Comparing new sales figures for February 2009 and February 2010, Toyota actually sold more cars, 3,489 compared to 2,981 in the previous year. Its market share fell from 5.48% to 5.01%.
The marque saw its overall share for 2010 fall by 1.8% compared to 2009, falling from 6.81% to 5.04%, but has sold 10,785 cars to date this year.
Following the recall crisis, the marque had feared its brand damage could cost it up to £2m in lost sales. Toyota has continued with its reassurance marketing push and has recently taken out a new series of full page newspaper adverts headlined “We’re pulling together to put things right”.
Nationwide, the new car market climbed 26.4% in February to 68,686 units, with the scrappage scheme accounting for 19.6% of the February new car market.
The SMMT is now urging the government to defer new car tax rises and boost business confidence post-scrappage.
“Scrappage has generated eight consecutive months of growth in the new car market and we expect its benefits to stretch beyond the scheme’s closure later this month,” says SMMT chief executive, Paul Everitt.

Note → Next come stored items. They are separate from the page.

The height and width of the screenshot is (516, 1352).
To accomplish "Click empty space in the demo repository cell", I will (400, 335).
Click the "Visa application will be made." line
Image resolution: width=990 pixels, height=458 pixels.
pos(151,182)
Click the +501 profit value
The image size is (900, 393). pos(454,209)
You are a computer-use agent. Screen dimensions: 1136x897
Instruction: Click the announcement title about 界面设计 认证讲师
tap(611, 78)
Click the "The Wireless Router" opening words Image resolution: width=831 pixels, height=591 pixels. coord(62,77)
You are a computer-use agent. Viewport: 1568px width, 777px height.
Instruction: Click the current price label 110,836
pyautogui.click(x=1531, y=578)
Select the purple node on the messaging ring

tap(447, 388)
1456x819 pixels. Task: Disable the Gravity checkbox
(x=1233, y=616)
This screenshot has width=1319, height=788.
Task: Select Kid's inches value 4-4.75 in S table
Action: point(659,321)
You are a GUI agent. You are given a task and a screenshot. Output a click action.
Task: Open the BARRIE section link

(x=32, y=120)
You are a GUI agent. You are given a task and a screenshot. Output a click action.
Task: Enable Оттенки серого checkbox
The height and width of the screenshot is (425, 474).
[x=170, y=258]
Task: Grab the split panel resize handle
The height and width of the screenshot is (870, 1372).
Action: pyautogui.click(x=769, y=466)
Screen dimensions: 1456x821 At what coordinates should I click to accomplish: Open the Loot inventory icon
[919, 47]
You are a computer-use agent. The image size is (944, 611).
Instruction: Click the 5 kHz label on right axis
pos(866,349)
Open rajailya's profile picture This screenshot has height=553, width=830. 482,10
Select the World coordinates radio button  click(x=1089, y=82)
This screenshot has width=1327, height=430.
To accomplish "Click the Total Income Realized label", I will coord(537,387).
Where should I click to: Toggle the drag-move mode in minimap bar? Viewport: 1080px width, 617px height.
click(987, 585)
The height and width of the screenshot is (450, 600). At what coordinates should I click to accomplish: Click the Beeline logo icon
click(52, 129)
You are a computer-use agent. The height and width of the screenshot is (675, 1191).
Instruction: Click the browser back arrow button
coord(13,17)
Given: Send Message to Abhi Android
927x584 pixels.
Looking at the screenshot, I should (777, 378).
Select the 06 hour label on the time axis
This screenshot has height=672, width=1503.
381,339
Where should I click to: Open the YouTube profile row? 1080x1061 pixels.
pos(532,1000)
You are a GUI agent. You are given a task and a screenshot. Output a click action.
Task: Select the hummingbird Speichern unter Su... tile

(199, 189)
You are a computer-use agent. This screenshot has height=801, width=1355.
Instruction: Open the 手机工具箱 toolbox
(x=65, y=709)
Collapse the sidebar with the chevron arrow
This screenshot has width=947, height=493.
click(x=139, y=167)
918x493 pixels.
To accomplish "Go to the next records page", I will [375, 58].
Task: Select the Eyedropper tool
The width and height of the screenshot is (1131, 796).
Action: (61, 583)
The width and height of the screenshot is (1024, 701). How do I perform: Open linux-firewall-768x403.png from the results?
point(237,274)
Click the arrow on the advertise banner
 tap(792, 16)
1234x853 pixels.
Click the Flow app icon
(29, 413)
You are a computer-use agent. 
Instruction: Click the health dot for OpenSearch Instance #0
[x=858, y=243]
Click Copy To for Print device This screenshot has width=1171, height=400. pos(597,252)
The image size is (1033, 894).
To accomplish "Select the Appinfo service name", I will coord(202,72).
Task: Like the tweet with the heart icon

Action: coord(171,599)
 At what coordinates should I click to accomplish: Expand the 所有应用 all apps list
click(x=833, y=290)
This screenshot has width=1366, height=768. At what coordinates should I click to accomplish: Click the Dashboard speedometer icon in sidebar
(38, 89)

“Industry continues to face challenging market conditions, but positive trends in the fleet and business sectors suggest that negative impacts can be minimised. Strengthening business and consumer confidence remains industry’s priority. A clear and consistent approach to CO2 based taxation and improved access to affordable credit are essential elements in sustaining recovery in the new car market.”